Q2. BDRがDSRを使うと何が変わりますか? A. コールドコールやメールに「あなた専用」のDSR URLを添えることで開封率・返信率が上がり、育成フェーズでは閲覧データを見ながらパーソナライズした情報提供ができます。さらに、FSへの引き継ぎ時に見込み客の行動履歴ごと渡せるため、商談の初動が変わります。
Q3. コールドコールの返信率が低いのですが、DSRで改善できますか? A. 改善が期待できます。買い手の67.2%は営業電話に出ませんが、78.0%は資料があれば検討を進めたいと考えています。電話で押し切るのではなく、パーソナライズしたDSRを届けて非同期で検討してもらう形にすると、接点が生まれやすくなります。
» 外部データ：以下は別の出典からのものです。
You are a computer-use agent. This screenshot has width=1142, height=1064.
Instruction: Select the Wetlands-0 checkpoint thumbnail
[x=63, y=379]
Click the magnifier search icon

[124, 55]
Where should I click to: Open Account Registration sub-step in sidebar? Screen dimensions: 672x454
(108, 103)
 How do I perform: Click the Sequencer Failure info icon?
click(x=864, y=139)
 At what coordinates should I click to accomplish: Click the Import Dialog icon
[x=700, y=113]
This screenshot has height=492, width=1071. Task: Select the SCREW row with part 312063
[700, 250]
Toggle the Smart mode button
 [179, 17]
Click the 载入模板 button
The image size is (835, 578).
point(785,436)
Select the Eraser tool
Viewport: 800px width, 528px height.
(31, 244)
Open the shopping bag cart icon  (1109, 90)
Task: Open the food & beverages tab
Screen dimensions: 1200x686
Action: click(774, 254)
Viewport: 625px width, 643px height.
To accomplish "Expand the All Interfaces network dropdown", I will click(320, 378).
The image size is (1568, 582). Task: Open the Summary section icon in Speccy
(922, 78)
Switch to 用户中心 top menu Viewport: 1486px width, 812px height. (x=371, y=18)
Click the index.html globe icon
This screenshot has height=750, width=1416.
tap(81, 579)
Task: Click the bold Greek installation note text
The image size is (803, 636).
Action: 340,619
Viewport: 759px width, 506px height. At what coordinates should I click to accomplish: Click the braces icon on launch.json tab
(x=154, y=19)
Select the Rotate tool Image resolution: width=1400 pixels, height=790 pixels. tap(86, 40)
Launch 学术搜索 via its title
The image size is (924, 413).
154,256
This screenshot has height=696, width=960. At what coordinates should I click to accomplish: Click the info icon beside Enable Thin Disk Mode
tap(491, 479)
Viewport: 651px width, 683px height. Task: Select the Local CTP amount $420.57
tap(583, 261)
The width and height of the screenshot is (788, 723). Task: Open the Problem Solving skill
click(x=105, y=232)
Q4. BDRからフィールドセールスへの引き継ぎがうまくいきません。どうすれば? A. DSRを使えば、BDRが運用したDSR(閲覧履歴・行動データ・引き継ぎメモ)をそのままFSに共有できます。「アポが取れた」という事実だけでなく、見込み客が何に関心を持ったか・誰がキーパーソンかまで引き継げるため、FSは一から関係を作り直さずに済みます。
Q5. DSRを使うBDRには特別なスキルが必要ですか? A. はい。ツールを入れるだけでは成果は出ません。閲覧ログから関心を読むデータ分析能力、相手に合う資料を選ぶコンテンツキュレーション能力、見込み客を次に導くストーリーテリング能力が求められます。BDRの役割が「かける人」から「設計する人」へ変わります。
Q6. アウトバウンドは量を追うべきですか、質を追うべきですか? A. DSRを前提にするなら「質」です。買い手が電話に出ない今、無差別な大量アプローチの費用対効果は下がっています。少数の有望ターゲットにDSRを作り込み、反応データを見ながら最適化するほうが、商談化率で上回ることが多いです。ただしKPIも架電数から閲覧率・商談化率へ見直す必要があります。